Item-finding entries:
[BEGIN]

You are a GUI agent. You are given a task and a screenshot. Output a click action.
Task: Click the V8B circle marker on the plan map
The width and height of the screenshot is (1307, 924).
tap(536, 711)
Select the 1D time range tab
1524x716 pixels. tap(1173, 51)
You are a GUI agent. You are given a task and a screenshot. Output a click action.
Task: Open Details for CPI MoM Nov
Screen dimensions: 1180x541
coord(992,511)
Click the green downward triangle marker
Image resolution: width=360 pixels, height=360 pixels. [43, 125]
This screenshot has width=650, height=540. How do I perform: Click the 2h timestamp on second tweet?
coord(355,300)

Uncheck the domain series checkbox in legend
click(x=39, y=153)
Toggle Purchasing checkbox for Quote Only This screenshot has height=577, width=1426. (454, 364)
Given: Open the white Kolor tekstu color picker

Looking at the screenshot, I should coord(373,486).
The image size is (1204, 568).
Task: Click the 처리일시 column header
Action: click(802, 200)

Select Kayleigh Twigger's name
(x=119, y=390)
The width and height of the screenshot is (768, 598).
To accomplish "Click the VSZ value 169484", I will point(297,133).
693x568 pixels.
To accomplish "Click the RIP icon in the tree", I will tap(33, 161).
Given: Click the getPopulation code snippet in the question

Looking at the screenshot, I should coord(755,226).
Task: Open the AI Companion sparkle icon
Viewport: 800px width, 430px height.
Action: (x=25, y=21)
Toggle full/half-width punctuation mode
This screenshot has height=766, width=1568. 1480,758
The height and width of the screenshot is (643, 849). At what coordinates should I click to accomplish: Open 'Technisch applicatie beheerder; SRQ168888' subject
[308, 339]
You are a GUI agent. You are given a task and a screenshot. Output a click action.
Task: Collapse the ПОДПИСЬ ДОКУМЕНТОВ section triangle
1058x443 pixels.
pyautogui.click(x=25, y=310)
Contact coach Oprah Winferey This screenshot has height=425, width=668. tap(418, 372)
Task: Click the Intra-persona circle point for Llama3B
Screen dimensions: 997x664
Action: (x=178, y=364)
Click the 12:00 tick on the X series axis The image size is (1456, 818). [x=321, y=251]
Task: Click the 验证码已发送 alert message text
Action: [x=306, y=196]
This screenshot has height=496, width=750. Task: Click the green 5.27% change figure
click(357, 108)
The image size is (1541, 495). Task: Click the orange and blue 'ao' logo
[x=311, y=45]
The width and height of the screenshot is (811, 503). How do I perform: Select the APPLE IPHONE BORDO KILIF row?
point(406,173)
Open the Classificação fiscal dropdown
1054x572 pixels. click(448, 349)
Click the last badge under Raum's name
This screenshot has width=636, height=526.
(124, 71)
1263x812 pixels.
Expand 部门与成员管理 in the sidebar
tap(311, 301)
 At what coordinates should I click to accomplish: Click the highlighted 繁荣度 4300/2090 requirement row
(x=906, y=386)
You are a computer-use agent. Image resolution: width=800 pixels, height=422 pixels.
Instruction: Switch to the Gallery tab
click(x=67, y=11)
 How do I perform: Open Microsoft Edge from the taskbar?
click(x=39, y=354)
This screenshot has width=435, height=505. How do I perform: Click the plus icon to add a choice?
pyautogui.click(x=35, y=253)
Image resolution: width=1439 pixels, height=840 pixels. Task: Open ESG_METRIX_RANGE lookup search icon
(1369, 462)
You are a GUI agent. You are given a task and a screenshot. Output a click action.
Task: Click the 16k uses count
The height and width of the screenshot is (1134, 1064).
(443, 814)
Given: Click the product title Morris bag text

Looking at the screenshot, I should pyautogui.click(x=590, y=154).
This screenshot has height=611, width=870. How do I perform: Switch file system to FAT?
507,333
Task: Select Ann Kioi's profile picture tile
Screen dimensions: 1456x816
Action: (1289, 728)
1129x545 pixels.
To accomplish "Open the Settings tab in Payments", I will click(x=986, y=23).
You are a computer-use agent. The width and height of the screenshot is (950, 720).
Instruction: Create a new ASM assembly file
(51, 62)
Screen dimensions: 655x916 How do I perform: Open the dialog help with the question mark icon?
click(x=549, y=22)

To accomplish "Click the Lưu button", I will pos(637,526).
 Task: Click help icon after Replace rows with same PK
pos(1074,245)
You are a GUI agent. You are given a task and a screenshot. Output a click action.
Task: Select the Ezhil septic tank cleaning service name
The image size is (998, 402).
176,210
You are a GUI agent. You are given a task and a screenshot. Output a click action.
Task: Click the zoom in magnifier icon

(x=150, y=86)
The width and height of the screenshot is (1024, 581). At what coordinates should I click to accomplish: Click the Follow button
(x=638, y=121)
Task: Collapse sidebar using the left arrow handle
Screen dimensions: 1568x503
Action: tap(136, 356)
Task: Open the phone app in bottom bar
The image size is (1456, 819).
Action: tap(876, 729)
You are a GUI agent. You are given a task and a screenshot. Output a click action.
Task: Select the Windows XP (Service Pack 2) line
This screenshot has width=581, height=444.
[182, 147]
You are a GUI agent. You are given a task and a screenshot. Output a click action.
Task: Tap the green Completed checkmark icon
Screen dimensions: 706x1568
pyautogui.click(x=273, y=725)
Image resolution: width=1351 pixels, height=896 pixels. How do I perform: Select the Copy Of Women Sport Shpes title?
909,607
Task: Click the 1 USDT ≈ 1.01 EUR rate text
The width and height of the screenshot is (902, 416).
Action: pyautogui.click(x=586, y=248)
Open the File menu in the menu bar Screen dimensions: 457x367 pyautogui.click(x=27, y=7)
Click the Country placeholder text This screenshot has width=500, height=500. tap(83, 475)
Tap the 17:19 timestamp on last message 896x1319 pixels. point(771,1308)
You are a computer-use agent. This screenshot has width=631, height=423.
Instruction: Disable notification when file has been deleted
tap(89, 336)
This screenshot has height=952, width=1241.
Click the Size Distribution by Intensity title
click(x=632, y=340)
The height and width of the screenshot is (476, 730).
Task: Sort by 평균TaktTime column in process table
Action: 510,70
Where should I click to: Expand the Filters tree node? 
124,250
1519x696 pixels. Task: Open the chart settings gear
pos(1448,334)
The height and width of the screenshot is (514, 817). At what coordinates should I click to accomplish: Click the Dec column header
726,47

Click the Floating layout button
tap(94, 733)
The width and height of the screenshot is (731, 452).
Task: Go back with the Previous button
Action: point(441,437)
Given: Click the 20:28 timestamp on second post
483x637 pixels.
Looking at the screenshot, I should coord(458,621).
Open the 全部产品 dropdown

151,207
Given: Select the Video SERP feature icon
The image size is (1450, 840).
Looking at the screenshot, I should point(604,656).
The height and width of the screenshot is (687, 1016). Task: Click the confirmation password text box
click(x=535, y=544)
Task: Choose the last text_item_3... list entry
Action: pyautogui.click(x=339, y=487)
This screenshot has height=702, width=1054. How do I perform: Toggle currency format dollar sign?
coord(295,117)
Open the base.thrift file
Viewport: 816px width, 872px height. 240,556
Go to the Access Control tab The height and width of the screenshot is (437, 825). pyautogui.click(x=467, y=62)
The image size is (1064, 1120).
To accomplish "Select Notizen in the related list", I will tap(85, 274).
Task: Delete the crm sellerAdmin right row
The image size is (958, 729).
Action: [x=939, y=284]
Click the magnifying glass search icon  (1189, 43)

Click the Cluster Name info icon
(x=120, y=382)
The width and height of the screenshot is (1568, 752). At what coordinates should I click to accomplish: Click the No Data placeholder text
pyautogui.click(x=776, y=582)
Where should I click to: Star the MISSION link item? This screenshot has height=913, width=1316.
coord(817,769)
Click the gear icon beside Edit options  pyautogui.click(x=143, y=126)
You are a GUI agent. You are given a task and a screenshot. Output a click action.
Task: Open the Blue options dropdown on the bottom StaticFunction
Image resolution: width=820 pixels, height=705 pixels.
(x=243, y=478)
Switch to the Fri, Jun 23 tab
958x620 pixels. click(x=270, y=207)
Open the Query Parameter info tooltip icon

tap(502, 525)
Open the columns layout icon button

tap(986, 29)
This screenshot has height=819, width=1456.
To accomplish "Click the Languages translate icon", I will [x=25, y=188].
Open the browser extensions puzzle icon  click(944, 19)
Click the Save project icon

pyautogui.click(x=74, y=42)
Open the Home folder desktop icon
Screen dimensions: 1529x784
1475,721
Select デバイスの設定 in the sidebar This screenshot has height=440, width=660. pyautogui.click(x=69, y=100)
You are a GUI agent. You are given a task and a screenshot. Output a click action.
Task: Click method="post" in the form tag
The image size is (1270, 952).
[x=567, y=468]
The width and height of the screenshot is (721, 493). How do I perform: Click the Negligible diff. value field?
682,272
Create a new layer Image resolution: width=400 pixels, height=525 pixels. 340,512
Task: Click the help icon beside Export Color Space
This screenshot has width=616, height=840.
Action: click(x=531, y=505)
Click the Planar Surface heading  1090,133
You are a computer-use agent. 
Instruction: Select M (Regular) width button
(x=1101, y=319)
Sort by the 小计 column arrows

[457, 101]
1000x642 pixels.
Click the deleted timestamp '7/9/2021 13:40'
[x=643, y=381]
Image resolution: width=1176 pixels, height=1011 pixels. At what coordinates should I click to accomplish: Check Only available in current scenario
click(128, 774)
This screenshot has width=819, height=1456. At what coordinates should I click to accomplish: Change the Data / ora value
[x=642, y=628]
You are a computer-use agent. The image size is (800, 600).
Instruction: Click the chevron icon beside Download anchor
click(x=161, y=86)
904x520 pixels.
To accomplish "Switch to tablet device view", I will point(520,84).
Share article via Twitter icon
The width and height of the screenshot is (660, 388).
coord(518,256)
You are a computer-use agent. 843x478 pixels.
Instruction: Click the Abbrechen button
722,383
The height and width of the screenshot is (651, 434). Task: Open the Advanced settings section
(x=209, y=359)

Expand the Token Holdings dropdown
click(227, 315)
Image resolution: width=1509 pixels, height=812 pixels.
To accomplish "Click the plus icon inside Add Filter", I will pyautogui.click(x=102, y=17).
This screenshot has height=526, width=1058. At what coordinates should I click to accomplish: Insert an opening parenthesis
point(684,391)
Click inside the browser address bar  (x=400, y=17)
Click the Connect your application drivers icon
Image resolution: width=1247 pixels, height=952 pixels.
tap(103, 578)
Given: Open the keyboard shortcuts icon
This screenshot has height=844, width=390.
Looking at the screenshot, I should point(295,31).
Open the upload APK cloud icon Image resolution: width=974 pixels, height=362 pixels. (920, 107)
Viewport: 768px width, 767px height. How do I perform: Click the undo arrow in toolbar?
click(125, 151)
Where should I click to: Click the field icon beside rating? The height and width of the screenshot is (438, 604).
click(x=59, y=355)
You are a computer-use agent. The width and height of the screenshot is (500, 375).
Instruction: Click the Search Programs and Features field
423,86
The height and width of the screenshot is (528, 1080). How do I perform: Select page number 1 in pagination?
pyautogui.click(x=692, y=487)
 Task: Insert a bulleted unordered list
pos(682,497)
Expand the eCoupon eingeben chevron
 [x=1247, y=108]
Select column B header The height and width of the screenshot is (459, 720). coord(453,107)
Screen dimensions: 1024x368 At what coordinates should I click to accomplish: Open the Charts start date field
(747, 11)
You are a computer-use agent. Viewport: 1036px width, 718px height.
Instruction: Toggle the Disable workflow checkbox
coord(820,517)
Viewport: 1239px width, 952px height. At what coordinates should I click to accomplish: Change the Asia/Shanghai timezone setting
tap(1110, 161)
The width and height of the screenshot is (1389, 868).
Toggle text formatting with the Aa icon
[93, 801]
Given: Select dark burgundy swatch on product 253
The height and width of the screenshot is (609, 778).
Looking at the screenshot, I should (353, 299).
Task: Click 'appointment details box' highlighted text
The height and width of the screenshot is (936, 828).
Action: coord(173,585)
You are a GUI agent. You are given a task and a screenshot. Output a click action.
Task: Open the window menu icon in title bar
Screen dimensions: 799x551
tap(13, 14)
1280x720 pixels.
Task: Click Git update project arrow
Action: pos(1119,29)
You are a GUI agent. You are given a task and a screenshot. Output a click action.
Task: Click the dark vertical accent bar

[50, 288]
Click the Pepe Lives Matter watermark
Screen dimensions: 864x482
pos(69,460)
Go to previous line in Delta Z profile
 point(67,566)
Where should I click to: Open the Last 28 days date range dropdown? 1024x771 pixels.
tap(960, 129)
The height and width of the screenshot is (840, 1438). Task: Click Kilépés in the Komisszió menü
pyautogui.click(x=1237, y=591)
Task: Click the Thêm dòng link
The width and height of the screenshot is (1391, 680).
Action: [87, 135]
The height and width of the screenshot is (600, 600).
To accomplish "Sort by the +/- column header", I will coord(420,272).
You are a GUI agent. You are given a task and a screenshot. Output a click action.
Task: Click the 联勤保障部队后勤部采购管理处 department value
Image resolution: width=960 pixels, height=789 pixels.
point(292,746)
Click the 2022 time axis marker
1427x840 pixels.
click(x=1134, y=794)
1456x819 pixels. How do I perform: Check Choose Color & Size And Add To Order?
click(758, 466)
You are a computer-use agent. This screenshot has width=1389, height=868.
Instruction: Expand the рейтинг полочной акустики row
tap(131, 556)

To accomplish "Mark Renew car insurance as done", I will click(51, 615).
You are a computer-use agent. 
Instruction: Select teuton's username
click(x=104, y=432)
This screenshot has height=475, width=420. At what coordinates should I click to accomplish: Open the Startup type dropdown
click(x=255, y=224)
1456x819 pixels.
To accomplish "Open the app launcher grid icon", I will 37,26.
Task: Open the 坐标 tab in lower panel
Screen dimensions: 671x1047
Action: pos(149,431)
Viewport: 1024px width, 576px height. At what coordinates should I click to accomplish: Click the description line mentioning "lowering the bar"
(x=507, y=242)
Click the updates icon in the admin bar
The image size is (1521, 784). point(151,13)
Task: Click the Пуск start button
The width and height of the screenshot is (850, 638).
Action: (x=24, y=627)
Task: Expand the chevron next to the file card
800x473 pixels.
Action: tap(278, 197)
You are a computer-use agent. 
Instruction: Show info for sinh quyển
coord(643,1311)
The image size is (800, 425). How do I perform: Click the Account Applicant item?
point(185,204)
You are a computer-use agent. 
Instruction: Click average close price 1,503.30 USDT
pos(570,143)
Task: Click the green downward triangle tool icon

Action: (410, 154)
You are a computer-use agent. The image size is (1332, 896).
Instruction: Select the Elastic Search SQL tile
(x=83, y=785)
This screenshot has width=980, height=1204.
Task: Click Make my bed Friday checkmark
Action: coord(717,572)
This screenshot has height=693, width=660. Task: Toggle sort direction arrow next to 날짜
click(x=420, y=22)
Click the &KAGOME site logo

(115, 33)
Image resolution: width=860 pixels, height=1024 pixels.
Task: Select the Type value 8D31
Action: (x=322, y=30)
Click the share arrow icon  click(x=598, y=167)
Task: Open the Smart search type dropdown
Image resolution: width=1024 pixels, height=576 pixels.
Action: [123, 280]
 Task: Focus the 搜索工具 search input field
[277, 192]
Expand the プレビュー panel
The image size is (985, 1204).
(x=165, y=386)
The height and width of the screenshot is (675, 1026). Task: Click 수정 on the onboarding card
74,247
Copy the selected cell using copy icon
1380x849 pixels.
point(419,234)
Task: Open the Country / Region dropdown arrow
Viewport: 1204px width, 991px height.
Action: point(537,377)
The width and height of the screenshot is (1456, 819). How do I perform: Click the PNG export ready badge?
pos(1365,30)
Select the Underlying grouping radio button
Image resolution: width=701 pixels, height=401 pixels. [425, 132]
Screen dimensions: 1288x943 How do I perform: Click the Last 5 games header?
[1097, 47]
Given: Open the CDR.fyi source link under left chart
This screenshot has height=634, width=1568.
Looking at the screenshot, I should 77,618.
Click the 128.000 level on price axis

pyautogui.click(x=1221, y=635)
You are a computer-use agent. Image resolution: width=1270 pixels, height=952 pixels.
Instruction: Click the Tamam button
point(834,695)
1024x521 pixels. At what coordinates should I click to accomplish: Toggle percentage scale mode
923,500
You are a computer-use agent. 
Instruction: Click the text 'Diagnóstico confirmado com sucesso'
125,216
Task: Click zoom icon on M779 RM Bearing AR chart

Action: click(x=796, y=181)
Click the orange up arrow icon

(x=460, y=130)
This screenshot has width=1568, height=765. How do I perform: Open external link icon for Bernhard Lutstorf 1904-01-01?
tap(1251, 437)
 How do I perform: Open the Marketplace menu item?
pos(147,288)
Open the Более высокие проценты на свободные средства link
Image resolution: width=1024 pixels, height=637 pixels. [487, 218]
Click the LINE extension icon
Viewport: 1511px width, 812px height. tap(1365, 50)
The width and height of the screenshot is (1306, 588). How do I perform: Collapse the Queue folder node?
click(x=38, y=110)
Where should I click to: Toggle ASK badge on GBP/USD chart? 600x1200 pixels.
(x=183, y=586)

[END]

Output the lines from the line with "is (500, 375)." to the line with "tap(1110, 161)" as a numbered list, skipping blank lines.

» **CORRECT RESPONSE**
1. You are a computer-use agent. The width and height of the screenshot is (500, 375).
2. Instruction: Click the Search Programs and Features field
3. 423,86
4. The height and width of the screenshot is (528, 1080). How do I perform: Select page number 1 in pagination?
5. pyautogui.click(x=692, y=487)
6.  Task: Insert a bulleted unordered list
7. pos(682,497)
8. Expand the eCoupon eingeben chevron
9.  [x=1247, y=108]
10. Select column B header The height and width of the screenshot is (459, 720). coord(453,107)
11. Screen dimensions: 1024x368 At what coordinates should I click to accomplish: Open the Charts start date field
12. (747, 11)
13. You are a computer-use agent. Viewport: 1036px width, 718px height.
14. Instruction: Toggle the Disable workflow checkbox
15. coord(820,517)
16. Viewport: 1239px width, 952px height. At what coordinates should I click to accomplish: Change the Asia/Shanghai timezone setting
17. tap(1110, 161)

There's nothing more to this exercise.